Required task → Would you copy out everything from the line containing "The image size is (1049, 406)." down through the last line of the material, character for character?

Exercise materials →
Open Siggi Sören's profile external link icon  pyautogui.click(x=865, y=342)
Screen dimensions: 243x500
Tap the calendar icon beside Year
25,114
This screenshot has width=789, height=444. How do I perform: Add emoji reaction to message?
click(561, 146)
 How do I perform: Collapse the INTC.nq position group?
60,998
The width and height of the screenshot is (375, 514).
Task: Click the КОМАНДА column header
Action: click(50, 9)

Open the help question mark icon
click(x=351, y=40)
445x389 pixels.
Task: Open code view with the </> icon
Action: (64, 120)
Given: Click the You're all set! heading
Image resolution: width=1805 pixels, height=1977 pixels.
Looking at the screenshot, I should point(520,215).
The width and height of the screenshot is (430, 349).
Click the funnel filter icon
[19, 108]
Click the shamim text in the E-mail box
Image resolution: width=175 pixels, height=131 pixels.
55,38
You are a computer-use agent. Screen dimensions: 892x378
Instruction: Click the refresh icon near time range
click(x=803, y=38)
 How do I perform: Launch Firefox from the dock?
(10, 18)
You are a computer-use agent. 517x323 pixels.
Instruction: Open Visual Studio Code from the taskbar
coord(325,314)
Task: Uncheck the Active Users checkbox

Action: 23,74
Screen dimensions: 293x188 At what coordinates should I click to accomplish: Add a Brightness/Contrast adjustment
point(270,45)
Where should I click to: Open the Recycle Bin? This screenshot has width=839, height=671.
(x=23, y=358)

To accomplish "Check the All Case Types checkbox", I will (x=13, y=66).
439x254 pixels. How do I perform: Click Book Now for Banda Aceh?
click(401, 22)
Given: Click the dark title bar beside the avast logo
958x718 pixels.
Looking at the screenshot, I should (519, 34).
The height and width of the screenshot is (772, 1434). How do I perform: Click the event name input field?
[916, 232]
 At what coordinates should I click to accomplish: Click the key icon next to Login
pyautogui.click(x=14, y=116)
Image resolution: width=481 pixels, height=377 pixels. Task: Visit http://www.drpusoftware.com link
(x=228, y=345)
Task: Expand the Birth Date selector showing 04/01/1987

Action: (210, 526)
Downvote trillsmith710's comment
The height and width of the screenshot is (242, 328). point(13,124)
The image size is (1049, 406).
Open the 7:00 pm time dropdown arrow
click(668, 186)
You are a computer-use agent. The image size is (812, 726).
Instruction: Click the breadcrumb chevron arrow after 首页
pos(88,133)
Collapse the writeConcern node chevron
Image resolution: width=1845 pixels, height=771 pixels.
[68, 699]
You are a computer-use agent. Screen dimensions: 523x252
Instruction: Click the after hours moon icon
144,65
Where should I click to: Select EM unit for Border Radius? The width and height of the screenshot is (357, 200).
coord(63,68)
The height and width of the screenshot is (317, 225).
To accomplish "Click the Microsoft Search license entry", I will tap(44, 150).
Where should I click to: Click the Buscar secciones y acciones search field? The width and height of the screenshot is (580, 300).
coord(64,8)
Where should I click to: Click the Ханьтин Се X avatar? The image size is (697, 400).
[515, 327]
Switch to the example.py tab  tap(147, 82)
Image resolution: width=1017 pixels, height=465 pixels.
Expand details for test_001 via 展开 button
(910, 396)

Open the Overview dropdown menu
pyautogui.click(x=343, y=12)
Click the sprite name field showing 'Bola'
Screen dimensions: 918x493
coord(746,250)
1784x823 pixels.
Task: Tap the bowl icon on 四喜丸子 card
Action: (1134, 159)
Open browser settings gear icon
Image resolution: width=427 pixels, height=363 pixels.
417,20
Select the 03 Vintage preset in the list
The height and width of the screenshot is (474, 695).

Task answer →
The image size is (1049, 406).
Open the 7:00 pm time dropdown arrow
click(668, 186)
You are a computer-use agent. The image size is (812, 726).
Instruction: Click the breadcrumb chevron arrow after 首页
pos(88,133)
Collapse the writeConcern node chevron
Image resolution: width=1845 pixels, height=771 pixels.
[68, 699]
You are a computer-use agent. Screen dimensions: 523x252
Instruction: Click the after hours moon icon
144,65
Where should I click to: Select EM unit for Border Radius? The width and height of the screenshot is (357, 200).
coord(63,68)
The height and width of the screenshot is (317, 225).
To accomplish "Click the Microsoft Search license entry", I will tap(44, 150).
Where should I click to: Click the Buscar secciones y acciones search field? The width and height of the screenshot is (580, 300).
coord(64,8)
Where should I click to: Click the Ханьтин Се X avatar? The image size is (697, 400).
[515, 327]
Switch to the example.py tab  tap(147, 82)
Image resolution: width=1017 pixels, height=465 pixels.
Expand details for test_001 via 展开 button
(910, 396)

Open the Overview dropdown menu
pyautogui.click(x=343, y=12)
Click the sprite name field showing 'Bola'
Screen dimensions: 918x493
coord(746,250)
1784x823 pixels.
Task: Tap the bowl icon on 四喜丸子 card
Action: (1134, 159)
Open browser settings gear icon
Image resolution: width=427 pixels, height=363 pixels.
417,20
Select the 03 Vintage preset in the list
The height and width of the screenshot is (474, 695).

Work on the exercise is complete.